Following the changes, anyone renting out finished accommodation must notify the authorities. However, Cécile Duflot, the minister for housing, said that residents who occasionally rented out their primary residences during the holidays should not be deprived of this “additional income”.
The ruling was a welcome change for Airbnb, which has seen its hosts come under attack for violating laws in New York, and come under investigation in a variety of other jurisdictions.
In New York, where the company is under pressure to hand over details of all its renters to an investigation by the Attorney General, Chesky has come up with a three-point plan to work with the Schneiderman in this highly-lucrative market; including a right for people to rent homes without worrying about the illegal hotel laws that currently limit Airbnb. If they're allowed to do so, he says in a blog: “we believe that it makes sense for our community to pay occupancy tax, with limited exemptions for those who earn under certain thresholds”.
The hotel sector had so far steered clear of comment on the group, despite the group’s CTO Nathan Blecharczyk commenting last year to The Sunday Telegraph that he expected Airbnb to overtake InterContinental Hotels Group and Hilton Worldwide next year.
At the World Economic Forum in Davos, Richard Solomons, CEO, InterContinental Hotels Group, told the Wall Street Journal that home-sharing websites such as Airbnb should be regulated if they are to grow. He added that the sites had no barrier to entry, and if they were selling themselves as major players there should be a "level playing field”.
Solomons said that Airbnb did not compete with IHG, since around 60% of IHG's volume was business travel.
Chesky held talks with a number of hotel executives in Davos and confirmed, as he has done in New York, that he was eager to work on regulations for the company and its hosts. He said: “They had frankly different views to him [Solomons], so I don’t think that’s a shared view,” he said. “One executive said, 'We’re in business-to-business sales and you’re in consumer.’ Almost all their margin is in business travel.
“He [Solomons] said we should be regulated exactly the same.

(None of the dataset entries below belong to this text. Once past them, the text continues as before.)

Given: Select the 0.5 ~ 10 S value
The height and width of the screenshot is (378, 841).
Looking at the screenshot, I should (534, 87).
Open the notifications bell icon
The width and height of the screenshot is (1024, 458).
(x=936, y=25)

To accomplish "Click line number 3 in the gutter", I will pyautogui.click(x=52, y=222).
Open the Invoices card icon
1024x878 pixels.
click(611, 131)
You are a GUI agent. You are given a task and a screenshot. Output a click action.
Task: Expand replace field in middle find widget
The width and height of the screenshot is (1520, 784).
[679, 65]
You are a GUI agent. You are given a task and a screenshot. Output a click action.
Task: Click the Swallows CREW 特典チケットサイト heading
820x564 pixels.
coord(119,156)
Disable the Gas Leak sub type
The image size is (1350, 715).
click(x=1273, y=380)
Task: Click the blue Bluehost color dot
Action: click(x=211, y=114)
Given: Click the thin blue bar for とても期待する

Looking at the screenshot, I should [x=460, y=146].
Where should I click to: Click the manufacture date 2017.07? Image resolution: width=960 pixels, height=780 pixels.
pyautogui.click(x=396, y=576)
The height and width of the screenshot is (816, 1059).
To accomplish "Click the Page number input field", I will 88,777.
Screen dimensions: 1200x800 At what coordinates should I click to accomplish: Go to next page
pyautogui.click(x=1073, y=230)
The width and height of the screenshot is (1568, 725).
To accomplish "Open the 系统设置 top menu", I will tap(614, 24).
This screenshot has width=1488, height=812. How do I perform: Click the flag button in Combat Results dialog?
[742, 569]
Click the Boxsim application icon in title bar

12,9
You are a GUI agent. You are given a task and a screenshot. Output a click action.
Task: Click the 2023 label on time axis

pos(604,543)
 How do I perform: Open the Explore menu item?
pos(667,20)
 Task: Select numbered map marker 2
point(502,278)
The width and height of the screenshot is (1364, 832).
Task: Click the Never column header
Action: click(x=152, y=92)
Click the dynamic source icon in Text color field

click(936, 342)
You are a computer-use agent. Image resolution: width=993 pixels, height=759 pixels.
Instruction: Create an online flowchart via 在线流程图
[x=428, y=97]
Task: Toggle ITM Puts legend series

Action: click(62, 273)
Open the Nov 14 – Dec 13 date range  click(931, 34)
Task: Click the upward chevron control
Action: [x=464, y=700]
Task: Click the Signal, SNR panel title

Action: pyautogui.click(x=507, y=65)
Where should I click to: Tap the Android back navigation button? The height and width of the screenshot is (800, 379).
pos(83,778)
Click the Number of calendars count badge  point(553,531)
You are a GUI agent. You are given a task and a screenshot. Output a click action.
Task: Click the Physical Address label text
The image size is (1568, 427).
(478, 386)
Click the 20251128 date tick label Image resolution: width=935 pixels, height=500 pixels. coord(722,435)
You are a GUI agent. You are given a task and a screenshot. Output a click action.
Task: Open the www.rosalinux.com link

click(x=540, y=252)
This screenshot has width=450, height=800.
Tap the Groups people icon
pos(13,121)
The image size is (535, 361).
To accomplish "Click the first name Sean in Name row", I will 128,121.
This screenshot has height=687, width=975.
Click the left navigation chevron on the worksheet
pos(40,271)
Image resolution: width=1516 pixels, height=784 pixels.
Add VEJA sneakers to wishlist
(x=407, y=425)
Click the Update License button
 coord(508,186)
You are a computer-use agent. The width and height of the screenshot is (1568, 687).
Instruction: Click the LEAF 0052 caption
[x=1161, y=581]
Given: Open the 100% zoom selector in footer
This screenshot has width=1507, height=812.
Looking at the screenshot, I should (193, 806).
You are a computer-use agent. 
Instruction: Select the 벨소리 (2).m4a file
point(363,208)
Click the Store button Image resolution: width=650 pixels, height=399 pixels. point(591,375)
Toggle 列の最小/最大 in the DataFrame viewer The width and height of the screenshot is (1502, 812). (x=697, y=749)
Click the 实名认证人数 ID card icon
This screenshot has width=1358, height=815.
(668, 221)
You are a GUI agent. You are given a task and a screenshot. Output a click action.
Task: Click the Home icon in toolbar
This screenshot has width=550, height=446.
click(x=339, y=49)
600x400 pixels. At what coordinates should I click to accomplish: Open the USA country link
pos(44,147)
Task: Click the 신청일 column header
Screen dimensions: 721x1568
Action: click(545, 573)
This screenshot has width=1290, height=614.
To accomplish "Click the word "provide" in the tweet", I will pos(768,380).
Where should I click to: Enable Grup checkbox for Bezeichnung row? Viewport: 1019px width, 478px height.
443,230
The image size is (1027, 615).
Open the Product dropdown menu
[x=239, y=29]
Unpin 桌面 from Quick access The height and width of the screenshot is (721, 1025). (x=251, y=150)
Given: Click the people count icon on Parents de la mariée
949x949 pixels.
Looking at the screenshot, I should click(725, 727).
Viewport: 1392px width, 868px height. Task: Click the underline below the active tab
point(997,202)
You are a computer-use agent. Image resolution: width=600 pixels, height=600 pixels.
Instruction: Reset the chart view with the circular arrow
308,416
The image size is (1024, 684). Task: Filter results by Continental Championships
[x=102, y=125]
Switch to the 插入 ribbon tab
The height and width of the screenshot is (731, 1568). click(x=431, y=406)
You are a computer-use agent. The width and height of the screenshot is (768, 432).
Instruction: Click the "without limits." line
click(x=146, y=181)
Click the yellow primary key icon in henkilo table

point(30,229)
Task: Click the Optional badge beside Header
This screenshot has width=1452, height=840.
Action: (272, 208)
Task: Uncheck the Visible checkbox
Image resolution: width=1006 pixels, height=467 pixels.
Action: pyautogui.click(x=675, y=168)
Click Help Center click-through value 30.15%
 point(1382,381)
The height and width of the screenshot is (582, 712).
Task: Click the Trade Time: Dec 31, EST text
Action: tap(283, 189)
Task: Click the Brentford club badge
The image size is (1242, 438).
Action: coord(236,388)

I would disagree with that but I am in support of regulation. Assuming that a person is exactly like a hotel, and therefore should be regulated exactly the same, seems over-simplistic to me.”
HA Perspective: [by Katherine Doggrell] Airbnb is finding itself backed into a corner and this is in many ways a shame. The concept, for the consumer, is a very appealing one. The chance to live in another city, in another country, as a native, is one which hotels, with their home-away-from-home taglines, have been pushing for years with nothing like that level of success.
But, as hotels have started to realise that what they can offer is often even better – a stay which is nothing like home – so Airbnb is starting to realise that it cannot continue as it has done and to prevent its model collapsing around its ears, it must make some concessions.
These attempts to prove the economic benefit to hosts and their cities is the wrong way to go about it. The IRS or HM Revenue & Customs do not, as a rule, have many tears to spare for rising costs of living or the energy bills of freelancers. They care about missing out on tax.
Likewise, those who go through the effort of renting their homes out legally must provide gas safety certificates and those who operate hotels must provide illuminated exit signs. Urban planners would also point out that those who were using Airbnb to help pay the mortgage could suffer further down the line when the reduction in residential property pushes up house prices.
Airbnb is likely to look rather different – and probably much less advantageously-priced – this time next year.